Most people don’t know that the number one way entrepreneurs fund their startups is via their personal savings. More often than not, you will find that most lenders (i.e. traditional banks) don’t provide business loans to startups. The top 3 options that most entrepreneurs have to fund their startup business (without giving up equity) include personal savings (via a 401k or other qualified retirement plan), unsecured business lines of credit (i.e. credit cards) and microloans via SBA approved lenders or community based financial institutions. In this article we are focusing on 401k business funding (aka Rollover for Business Startups).
What is a Rollover for Business Startups (ROBS)?

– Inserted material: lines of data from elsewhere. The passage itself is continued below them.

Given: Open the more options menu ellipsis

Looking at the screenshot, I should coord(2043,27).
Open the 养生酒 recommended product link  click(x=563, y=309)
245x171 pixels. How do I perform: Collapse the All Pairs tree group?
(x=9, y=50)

The Rollover for Business Startups (ROBS) funding concept began in the 1980s. And, throughout the next 30+ years, has been shown to be a legitimate, IRS-acceptable financial interchange.

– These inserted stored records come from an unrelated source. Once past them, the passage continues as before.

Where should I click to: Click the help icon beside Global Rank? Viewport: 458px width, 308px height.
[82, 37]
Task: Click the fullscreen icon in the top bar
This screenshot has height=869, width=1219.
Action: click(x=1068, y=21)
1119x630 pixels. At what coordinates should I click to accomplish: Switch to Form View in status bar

A ROBS transaction offers entrepreneurs and business owners the opportunity to access qualified retirement funds without incurring –
- A penalty.
- Interest costs.
- The creation of debt.
- Upfront tax obligations.
It is important to emphasize that a ROBS transaction is NOT some newfangled form of debt. A Rollover for Business Startups (ROBS)– a viable method for funding a business with a 401K– is a somewhat complex financial maneuver that legally transfers eligible retirement funds from one custodial company to a brand-new custodian for the startup business.
Learning How a ROBS Works
There are 5 simple steps required for funding a business with a 401K.
#1 — Create a C-Corp
In terms of legal entities, the new business you plan to start must be formed as a C-Corporation (C-Corp). This is the only legal entity that passes the legal muster of the Internal Revenue Service (IRS) requirements. Technically, a C-Corp is the only legal entity that permits the sale of shares of the new business by a retirement account lawfully.
Therefore, it is noted that other popular legal entities like –
- A sole proprietorship,
- An S corporation.
- A Limited Liability Corporation (LLC), or
- A partnership cannot be the legal entity of the new business if you wish to complete a ROBS transaction that complies with IRS regulations!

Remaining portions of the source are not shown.